-- Opening Marker --
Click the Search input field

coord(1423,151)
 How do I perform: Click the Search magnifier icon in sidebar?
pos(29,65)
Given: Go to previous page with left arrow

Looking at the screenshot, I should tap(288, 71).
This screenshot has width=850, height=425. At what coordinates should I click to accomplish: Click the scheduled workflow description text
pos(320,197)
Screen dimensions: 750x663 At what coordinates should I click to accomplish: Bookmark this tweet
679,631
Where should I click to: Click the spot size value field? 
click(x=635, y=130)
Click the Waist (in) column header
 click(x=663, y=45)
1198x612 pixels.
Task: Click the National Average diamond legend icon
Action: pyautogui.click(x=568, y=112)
-- Closing Marker --
### Task details
Please set down, with no changes, the line that contains "Screen dimensions: 750x663" and all the lines after it until the entries end; write nothing besides them.

### Output
Screen dimensions: 750x663 At what coordinates should I click to accomplish: Bookmark this tweet
679,631
Where should I click to: Click the spot size value field? 
click(x=635, y=130)
Click the Waist (in) column header
 click(x=663, y=45)
1198x612 pixels.
Task: Click the National Average diamond legend icon
Action: pyautogui.click(x=568, y=112)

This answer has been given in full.